### ABOUT THIS TASK
From the records below, print exactly the lines starting at the one containing "[BMW'S NEUE VIEW] (485, 1673)" and ending at the one containing "LAHAT (332, 1413)", ends included, and nothing else.

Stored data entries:
=== Begin Enclosure ===
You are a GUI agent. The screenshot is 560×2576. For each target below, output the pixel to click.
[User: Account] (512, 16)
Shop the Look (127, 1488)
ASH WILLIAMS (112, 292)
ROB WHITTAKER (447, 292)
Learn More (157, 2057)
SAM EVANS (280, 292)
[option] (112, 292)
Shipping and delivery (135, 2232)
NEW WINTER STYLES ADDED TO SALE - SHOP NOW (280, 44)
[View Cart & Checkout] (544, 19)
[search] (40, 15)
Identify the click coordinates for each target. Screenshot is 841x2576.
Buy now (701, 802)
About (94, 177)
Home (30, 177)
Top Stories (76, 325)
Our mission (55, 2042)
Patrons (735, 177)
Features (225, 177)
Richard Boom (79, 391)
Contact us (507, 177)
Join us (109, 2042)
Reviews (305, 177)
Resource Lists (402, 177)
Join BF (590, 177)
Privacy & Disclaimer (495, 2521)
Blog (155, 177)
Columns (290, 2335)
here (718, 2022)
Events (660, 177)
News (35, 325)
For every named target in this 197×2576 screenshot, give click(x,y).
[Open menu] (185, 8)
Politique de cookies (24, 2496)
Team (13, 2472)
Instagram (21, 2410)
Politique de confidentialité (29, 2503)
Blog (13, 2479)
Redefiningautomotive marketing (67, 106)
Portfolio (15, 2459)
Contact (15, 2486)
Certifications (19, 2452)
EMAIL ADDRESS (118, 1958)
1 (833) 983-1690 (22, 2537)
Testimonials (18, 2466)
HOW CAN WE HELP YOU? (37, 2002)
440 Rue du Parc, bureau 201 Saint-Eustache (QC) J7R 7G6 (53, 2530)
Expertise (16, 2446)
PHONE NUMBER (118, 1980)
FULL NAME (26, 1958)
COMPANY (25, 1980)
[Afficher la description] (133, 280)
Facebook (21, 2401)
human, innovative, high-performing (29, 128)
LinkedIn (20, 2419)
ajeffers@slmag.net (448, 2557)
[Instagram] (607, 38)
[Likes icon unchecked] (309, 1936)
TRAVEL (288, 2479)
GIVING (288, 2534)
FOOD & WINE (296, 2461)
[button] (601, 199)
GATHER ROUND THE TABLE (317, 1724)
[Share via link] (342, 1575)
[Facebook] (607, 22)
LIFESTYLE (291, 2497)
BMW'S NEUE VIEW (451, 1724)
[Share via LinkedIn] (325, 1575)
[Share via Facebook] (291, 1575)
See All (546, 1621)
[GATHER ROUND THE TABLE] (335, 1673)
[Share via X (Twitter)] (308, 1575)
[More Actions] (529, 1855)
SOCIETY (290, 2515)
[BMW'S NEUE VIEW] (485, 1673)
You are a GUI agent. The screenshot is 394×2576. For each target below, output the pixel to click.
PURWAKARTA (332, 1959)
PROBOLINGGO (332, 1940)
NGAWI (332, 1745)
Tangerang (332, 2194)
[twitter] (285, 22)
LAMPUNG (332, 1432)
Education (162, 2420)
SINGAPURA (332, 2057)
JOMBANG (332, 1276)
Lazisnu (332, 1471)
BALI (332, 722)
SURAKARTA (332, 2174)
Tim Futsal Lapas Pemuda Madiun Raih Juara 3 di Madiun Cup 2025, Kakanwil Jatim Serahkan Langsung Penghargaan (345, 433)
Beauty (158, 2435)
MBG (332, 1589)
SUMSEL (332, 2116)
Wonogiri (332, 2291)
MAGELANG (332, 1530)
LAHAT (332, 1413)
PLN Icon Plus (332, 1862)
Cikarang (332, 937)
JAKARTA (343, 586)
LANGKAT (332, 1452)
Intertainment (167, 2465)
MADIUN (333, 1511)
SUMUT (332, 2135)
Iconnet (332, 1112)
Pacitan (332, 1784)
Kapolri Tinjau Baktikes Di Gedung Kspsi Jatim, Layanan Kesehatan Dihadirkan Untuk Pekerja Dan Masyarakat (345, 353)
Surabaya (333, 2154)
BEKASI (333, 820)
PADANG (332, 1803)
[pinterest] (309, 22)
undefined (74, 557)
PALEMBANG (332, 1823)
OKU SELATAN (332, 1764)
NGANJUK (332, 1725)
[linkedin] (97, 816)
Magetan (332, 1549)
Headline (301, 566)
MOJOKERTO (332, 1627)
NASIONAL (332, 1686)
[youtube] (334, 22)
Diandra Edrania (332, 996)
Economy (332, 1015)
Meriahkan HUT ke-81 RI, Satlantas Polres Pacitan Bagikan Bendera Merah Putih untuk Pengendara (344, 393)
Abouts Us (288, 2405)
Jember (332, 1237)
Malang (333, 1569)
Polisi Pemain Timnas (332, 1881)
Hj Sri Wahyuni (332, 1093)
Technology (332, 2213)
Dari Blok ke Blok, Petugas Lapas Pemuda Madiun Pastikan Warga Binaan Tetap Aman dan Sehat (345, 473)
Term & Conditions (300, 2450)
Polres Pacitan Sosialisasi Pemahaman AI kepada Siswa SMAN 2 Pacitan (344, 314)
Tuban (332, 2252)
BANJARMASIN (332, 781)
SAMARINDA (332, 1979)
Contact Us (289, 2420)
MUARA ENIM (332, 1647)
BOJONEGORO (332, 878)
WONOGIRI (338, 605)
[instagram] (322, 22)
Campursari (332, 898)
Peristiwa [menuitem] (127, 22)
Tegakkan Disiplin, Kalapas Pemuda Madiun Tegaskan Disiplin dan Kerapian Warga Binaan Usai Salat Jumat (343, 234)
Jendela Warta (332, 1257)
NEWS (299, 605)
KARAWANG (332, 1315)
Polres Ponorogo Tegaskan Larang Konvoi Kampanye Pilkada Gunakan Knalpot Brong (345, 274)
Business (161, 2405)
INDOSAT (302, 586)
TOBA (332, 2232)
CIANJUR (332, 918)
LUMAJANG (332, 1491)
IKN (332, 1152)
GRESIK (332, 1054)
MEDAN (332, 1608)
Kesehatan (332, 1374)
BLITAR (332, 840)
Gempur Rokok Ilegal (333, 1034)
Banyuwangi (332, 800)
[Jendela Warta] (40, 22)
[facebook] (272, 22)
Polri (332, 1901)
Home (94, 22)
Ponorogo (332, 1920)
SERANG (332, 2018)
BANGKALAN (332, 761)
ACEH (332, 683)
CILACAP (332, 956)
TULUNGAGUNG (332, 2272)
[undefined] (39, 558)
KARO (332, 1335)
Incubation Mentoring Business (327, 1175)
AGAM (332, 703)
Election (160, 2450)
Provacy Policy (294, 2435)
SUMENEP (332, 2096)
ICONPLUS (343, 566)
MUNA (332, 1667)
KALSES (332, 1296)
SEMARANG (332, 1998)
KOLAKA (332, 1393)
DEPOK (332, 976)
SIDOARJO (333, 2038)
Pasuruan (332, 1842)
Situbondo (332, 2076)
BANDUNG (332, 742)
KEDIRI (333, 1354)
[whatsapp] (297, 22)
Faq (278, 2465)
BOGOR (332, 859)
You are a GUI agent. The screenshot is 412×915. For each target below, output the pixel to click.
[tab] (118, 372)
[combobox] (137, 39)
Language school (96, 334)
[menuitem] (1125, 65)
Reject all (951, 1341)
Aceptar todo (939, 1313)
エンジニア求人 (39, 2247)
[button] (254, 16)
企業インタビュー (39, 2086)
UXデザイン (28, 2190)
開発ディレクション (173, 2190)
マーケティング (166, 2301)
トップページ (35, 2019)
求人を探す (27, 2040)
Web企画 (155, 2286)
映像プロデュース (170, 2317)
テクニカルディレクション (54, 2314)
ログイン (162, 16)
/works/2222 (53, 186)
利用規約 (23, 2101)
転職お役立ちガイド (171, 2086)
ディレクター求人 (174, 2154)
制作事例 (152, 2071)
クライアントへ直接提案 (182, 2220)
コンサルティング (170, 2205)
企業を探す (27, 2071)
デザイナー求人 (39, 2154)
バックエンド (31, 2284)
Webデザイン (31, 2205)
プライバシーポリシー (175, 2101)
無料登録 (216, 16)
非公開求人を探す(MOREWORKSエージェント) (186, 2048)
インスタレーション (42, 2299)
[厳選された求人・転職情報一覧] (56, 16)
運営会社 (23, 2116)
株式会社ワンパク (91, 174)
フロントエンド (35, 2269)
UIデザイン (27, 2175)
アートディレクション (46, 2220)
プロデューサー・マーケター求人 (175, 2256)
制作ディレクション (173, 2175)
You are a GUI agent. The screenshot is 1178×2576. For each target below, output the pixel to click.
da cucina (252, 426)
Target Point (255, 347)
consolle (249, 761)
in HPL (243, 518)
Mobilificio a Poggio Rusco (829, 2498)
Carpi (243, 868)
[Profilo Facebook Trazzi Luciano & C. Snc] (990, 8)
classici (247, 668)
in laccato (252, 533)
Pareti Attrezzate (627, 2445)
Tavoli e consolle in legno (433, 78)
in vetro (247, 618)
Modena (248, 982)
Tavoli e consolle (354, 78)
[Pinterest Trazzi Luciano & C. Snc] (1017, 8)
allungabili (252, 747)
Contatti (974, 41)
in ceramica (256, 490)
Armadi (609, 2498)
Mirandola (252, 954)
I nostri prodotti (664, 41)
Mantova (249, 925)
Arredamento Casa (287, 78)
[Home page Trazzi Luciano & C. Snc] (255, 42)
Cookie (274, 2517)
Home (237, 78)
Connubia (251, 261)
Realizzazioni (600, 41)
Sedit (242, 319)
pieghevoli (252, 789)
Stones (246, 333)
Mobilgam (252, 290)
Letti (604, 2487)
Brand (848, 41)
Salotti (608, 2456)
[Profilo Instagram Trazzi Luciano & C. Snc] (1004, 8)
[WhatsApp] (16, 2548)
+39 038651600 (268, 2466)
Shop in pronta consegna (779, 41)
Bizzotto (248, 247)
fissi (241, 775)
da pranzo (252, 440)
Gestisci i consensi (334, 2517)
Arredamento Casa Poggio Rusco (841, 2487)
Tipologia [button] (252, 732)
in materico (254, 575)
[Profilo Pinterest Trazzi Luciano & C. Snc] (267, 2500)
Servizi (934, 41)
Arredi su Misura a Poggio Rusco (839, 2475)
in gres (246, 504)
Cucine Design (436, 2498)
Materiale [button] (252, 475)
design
=== End Enclosure ===
### WORKED SOLUTION
[BMW'S NEUE VIEW] (485, 1673)
You are a GUI agent. The screenshot is 394×2576. For each target below, output the pixel to click.
PURWAKARTA (332, 1959)
PROBOLINGGO (332, 1940)
NGAWI (332, 1745)
Tangerang (332, 2194)
[twitter] (285, 22)
LAMPUNG (332, 1432)
Education (162, 2420)
SINGAPURA (332, 2057)
JOMBANG (332, 1276)
Lazisnu (332, 1471)
BALI (332, 722)
SURAKARTA (332, 2174)
Tim Futsal Lapas Pemuda Madiun Raih Juara 3 di Madiun Cup 2025, Kakanwil Jatim Serahkan Langsung Penghargaan (345, 433)
Beauty (158, 2435)
MBG (332, 1589)
SUMSEL (332, 2116)
Wonogiri (332, 2291)
MAGELANG (332, 1530)
LAHAT (332, 1413)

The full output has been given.